### EXERCISE REQUIREMENTS
Please retype every entry below, keeping it exactly the same.
--- DATASET ---
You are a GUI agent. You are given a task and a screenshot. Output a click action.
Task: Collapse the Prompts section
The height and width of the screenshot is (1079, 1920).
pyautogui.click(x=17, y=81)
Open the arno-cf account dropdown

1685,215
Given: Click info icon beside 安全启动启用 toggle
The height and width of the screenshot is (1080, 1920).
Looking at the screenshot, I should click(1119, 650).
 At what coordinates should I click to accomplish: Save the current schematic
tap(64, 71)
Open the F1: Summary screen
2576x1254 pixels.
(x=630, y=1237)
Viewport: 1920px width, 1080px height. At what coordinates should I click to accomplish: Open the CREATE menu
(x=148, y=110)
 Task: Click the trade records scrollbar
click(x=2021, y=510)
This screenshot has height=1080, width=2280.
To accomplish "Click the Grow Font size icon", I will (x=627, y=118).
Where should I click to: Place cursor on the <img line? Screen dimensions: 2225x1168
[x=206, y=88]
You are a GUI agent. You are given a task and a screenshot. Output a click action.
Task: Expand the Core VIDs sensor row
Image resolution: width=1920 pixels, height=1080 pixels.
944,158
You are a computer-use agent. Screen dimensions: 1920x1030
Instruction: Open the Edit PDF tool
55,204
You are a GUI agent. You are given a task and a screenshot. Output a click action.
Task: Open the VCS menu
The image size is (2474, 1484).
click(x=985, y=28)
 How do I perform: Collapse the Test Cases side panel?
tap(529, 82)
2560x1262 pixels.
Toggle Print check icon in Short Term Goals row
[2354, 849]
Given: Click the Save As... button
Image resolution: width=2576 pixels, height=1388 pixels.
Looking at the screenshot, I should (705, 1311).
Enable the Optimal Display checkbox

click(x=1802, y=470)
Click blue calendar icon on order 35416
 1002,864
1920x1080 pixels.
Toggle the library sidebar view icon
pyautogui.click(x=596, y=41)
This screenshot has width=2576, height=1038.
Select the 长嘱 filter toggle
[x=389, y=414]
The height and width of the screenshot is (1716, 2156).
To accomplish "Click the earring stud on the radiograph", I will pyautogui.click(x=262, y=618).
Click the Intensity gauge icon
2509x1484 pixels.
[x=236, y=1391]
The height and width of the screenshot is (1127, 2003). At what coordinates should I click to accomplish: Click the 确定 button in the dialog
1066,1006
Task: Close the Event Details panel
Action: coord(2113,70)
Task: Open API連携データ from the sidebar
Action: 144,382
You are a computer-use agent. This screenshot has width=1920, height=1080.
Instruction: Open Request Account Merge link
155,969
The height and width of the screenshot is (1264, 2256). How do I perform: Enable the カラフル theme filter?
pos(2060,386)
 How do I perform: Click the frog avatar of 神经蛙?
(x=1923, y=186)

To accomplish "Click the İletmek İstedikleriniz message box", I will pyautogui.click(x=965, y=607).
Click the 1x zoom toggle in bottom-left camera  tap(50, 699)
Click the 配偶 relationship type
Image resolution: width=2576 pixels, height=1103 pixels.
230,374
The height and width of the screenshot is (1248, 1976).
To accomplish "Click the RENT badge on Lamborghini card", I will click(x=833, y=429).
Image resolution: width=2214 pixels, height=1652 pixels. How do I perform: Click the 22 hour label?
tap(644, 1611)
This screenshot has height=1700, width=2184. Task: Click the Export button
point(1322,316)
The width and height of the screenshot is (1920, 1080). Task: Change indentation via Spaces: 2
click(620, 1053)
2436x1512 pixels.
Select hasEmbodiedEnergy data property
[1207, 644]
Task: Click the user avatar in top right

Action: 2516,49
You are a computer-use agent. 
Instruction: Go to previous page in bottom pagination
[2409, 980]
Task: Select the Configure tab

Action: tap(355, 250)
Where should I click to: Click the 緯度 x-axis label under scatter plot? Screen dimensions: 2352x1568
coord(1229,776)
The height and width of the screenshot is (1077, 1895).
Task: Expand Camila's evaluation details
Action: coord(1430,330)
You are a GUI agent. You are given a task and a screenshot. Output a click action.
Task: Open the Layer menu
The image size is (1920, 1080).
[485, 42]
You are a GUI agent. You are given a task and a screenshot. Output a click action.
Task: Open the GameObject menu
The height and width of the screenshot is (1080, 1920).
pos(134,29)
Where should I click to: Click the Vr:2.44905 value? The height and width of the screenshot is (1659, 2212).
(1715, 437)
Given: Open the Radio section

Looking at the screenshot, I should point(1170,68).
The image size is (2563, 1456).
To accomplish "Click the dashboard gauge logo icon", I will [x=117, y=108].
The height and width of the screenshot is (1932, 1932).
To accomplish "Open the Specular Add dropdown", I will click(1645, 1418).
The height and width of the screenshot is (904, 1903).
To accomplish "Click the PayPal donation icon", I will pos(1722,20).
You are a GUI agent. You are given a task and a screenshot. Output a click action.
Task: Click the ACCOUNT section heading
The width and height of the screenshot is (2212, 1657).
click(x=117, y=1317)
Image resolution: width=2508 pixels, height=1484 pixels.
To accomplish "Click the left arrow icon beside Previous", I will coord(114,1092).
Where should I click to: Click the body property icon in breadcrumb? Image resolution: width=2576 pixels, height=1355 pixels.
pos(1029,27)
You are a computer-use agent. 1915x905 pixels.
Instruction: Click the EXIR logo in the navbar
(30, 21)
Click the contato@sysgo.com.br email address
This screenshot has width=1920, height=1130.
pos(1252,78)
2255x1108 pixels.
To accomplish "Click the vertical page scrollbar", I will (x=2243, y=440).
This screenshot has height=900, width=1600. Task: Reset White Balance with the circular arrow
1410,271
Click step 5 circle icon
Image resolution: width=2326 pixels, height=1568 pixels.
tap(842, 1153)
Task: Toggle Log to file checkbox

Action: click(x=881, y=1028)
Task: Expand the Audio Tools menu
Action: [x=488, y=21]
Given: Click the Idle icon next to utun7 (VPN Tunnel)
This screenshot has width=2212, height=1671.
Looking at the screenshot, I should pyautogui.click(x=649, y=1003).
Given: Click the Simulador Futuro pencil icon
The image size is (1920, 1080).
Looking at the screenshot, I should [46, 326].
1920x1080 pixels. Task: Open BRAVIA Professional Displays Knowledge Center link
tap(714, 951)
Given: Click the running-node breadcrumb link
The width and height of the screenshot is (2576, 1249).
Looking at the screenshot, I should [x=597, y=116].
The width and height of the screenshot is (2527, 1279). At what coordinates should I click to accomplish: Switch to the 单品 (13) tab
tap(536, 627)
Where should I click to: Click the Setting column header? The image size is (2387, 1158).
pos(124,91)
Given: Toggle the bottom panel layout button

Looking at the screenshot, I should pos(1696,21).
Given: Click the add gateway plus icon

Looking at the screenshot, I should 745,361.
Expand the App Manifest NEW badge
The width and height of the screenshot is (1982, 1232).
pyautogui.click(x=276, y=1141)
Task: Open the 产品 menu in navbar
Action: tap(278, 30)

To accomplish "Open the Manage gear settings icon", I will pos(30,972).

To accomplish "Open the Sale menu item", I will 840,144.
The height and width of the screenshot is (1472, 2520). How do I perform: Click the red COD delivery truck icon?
---
### EXPECTED OUTPUT
You are a GUI agent. You are given a task and a screenshot. Output a click action.
Task: Collapse the Prompts section
The height and width of the screenshot is (1079, 1920).
pyautogui.click(x=17, y=81)
Open the arno-cf account dropdown

1685,215
Given: Click info icon beside 安全启动启用 toggle
The height and width of the screenshot is (1080, 1920).
Looking at the screenshot, I should click(1119, 650).
 At what coordinates should I click to accomplish: Save the current schematic
tap(64, 71)
Open the F1: Summary screen
2576x1254 pixels.
(x=630, y=1237)
Viewport: 1920px width, 1080px height. At what coordinates should I click to accomplish: Open the CREATE menu
(x=148, y=110)
 Task: Click the trade records scrollbar
click(x=2021, y=510)
This screenshot has height=1080, width=2280.
To accomplish "Click the Grow Font size icon", I will (x=627, y=118).
Where should I click to: Place cursor on the <img line? Screen dimensions: 2225x1168
[x=206, y=88]
You are a GUI agent. You are given a task and a screenshot. Output a click action.
Task: Expand the Core VIDs sensor row
Image resolution: width=1920 pixels, height=1080 pixels.
944,158
You are a computer-use agent. Screen dimensions: 1920x1030
Instruction: Open the Edit PDF tool
55,204
You are a GUI agent. You are given a task and a screenshot. Output a click action.
Task: Open the VCS menu
The image size is (2474, 1484).
click(x=985, y=28)
 How do I perform: Collapse the Test Cases side panel?
tap(529, 82)
2560x1262 pixels.
Toggle Print check icon in Short Term Goals row
[2354, 849]
Given: Click the Save As... button
Image resolution: width=2576 pixels, height=1388 pixels.
Looking at the screenshot, I should (705, 1311).
Enable the Optimal Display checkbox

click(x=1802, y=470)
Click blue calendar icon on order 35416
 1002,864
1920x1080 pixels.
Toggle the library sidebar view icon
pyautogui.click(x=596, y=41)
This screenshot has width=2576, height=1038.
Select the 长嘱 filter toggle
[x=389, y=414]
The height and width of the screenshot is (1716, 2156).
To accomplish "Click the earring stud on the radiograph", I will pyautogui.click(x=262, y=618).
Click the Intensity gauge icon
2509x1484 pixels.
[x=236, y=1391]
The height and width of the screenshot is (1127, 2003). At what coordinates should I click to accomplish: Click the 确定 button in the dialog
1066,1006
Task: Close the Event Details panel
Action: coord(2113,70)
Task: Open API連携データ from the sidebar
Action: 144,382
You are a computer-use agent. This screenshot has width=1920, height=1080.
Instruction: Open Request Account Merge link
155,969
The height and width of the screenshot is (1264, 2256). How do I perform: Enable the カラフル theme filter?
pos(2060,386)
 How do I perform: Click the frog avatar of 神经蛙?
(x=1923, y=186)

To accomplish "Click the İletmek İstedikleriniz message box", I will pyautogui.click(x=965, y=607).
Click the 1x zoom toggle in bottom-left camera  tap(50, 699)
Click the 配偶 relationship type
Image resolution: width=2576 pixels, height=1103 pixels.
230,374
The height and width of the screenshot is (1248, 1976).
To accomplish "Click the RENT badge on Lamborghini card", I will click(x=833, y=429).
Image resolution: width=2214 pixels, height=1652 pixels. How do I perform: Click the 22 hour label?
tap(644, 1611)
This screenshot has height=1700, width=2184. Task: Click the Export button
point(1322,316)
The width and height of the screenshot is (1920, 1080). Task: Change indentation via Spaces: 2
click(620, 1053)
2436x1512 pixels.
Select hasEmbodiedEnergy data property
[1207, 644]
Task: Click the user avatar in top right

Action: 2516,49
You are a computer-use agent. 
Instruction: Go to previous page in bottom pagination
[2409, 980]
Task: Select the Configure tab

Action: tap(355, 250)
Where should I click to: Click the 緯度 x-axis label under scatter plot? Screen dimensions: 2352x1568
coord(1229,776)
The height and width of the screenshot is (1077, 1895).
Task: Expand Camila's evaluation details
Action: coord(1430,330)
You are a GUI agent. You are given a task and a screenshot. Output a click action.
Task: Open the Layer menu
The image size is (1920, 1080).
[485, 42]
You are a GUI agent. You are given a task and a screenshot. Output a click action.
Task: Open the GameObject menu
The height and width of the screenshot is (1080, 1920).
pos(134,29)
Where should I click to: Click the Vr:2.44905 value? The height and width of the screenshot is (1659, 2212).
(1715, 437)
Given: Open the Radio section

Looking at the screenshot, I should point(1170,68).
The image size is (2563, 1456).
To accomplish "Click the dashboard gauge logo icon", I will [x=117, y=108].
The height and width of the screenshot is (1932, 1932).
To accomplish "Open the Specular Add dropdown", I will click(1645, 1418).
The height and width of the screenshot is (904, 1903).
To accomplish "Click the PayPal donation icon", I will pos(1722,20).
You are a GUI agent. You are given a task and a screenshot. Output a click action.
Task: Click the ACCOUNT section heading
The width and height of the screenshot is (2212, 1657).
click(x=117, y=1317)
Image resolution: width=2508 pixels, height=1484 pixels.
To accomplish "Click the left arrow icon beside Previous", I will coord(114,1092).
Where should I click to: Click the body property icon in breadcrumb? Image resolution: width=2576 pixels, height=1355 pixels.
pos(1029,27)
You are a computer-use agent. 1915x905 pixels.
Instruction: Click the EXIR logo in the navbar
(30, 21)
Click the contato@sysgo.com.br email address
This screenshot has width=1920, height=1130.
pos(1252,78)
2255x1108 pixels.
To accomplish "Click the vertical page scrollbar", I will (x=2243, y=440).
This screenshot has height=900, width=1600. Task: Reset White Balance with the circular arrow
1410,271
Click step 5 circle icon
Image resolution: width=2326 pixels, height=1568 pixels.
tap(842, 1153)
Task: Toggle Log to file checkbox

Action: click(x=881, y=1028)
Task: Expand the Audio Tools menu
Action: [x=488, y=21]
Given: Click the Idle icon next to utun7 (VPN Tunnel)
This screenshot has width=2212, height=1671.
Looking at the screenshot, I should pyautogui.click(x=649, y=1003).
Given: Click the Simulador Futuro pencil icon
The image size is (1920, 1080).
Looking at the screenshot, I should [46, 326].
1920x1080 pixels. Task: Open BRAVIA Professional Displays Knowledge Center link
tap(714, 951)
Given: Click the running-node breadcrumb link
The width and height of the screenshot is (2576, 1249).
Looking at the screenshot, I should [x=597, y=116].
The width and height of the screenshot is (2527, 1279). At what coordinates should I click to accomplish: Switch to the 单品 (13) tab
tap(536, 627)
Where should I click to: Click the Setting column header? The image size is (2387, 1158).
pos(124,91)
Given: Toggle the bottom panel layout button

Looking at the screenshot, I should pos(1696,21).
Given: Click the add gateway plus icon

Looking at the screenshot, I should 745,361.
Expand the App Manifest NEW badge
The width and height of the screenshot is (1982, 1232).
pyautogui.click(x=276, y=1141)
Task: Open the 产品 menu in navbar
Action: tap(278, 30)

To accomplish "Open the Manage gear settings icon", I will pos(30,972).

To accomplish "Open the Sale menu item", I will 840,144.
The height and width of the screenshot is (1472, 2520). How do I perform: Click the red COD delivery truck icon?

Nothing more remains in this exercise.